François me dit qu’il s'endort traîne sèche ses larmes apaise son corps ramasse les éclats se donne du courage pense à demain aux autres jours, et moi j’ai délibéré en mon cœur de traîner ma chair dans le vin. (On parle avec une inconnue des secrets qu’il faut un jour révéler à ses enfants, elle a une fille elle aussi, elle nous livre son secret, elle a tué le père de sa fille, il pleut, il fait froid, on boit, elle dit qu’elle a trop bu, elle boit du Champagne, elle dit qu’elle n’arrive pas à coucher avec sa meilleure amie.)

Un pirate m’entreprend, il s’appelle José, je le vois enlacé avec Yves-Noël, il prend mon verre, je le reprends, il sourit, j’ai les pieds gelés, je pense à la route, conduire jusqu’à Valenciennes, arriver sain et sauf et m’échouer chez mon père, je déplie le canapé, Clélie s’installe entre mes cuisses pour regarder un dessin animé, une coccinelle qui nargue des mouches, une araignée dépassée par les événements, père et frère de part et d’autre du canapé, commentant l’action, et moi assommé, le bruit, mon père me donne un oreiller, je me tourne vers toutes les œuvres qu’ont faites mes mains et vers ce que j’ai eu tant de mal à faire, vanité, poursuite de vent.

« C’est pas bientôt fini cette porcherie ? » (Il crie, le répète plusieurs fois, il pleut, il fait froid, la musique est bonne, on voit les corps tassés, Rosa Bonheur pleine à craquer, la buée sur les vitres, les boissons servies dans des gobelets en plastique, « ce qu’il faudrait c’est une tour Eiffel au milieu du parc ».)

« Pour vivre cachés vivons heureux », je n’ai jamais vu de psy moi, je ne sais pas ce que disent les psys (on est arrivés au parc avec deux jeunes filles qui ont pris le RER avec nous, on ne les a plus revues).

Avec Yves-Noël on se dit au revoir sans mots, on se serre très fort. (Il y a dans Têtu ce drôle d’article sur le bonheur, il y a un moment dans la pièce où Bénédicte lit le journal aussi, elle dit les femmes sont hystériques les hommes sont obsessionnels, Cecilia me demande avec son accent argentin si je suis obsédé moi aussi, je ne comprends pas, je dis oui, elle me dit obsédé par quelqu’un, par une seule personne, alors je dis non.) Malheur à celui qui est seul ! S’il tombe, il n’a pas de second pour le relever.
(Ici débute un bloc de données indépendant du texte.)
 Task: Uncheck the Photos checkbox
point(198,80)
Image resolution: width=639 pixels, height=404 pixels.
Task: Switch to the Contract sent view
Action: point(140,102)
J’installais l’imprimante chez mon père, je lui expliquais comment on scanne un document, je faisais un essai avec une carte postale, puis avec un dessin que Clélie m’apportait, je l’ouvrais avec mon logiciel de retouche, je modifiais les contrastes, j’appliquais l’effet tourbillon et le dessin devenait spirale de couleurs, puis l’effet torsion et le dessin se déformait comme les poèmes manuscrits dont je faisais danser les vers quand j’étais obsédé par Renato :

Je ne sais plus pourquoi, je parlais de Louise Labé à Yves-Noël, je vis je meurs, je me brûle et me noie, je ne me souvenais pas des autres vers, pourquoi je parlais de ça dans le froid de décembre, je retrouve le sonnet sur la toile, vanité, une photographie de Cindy Crawford nue pour illustrer quoi, les tensions de l'état amoureux, l'instabilité, le chaud et le froid, le rire et les larmes.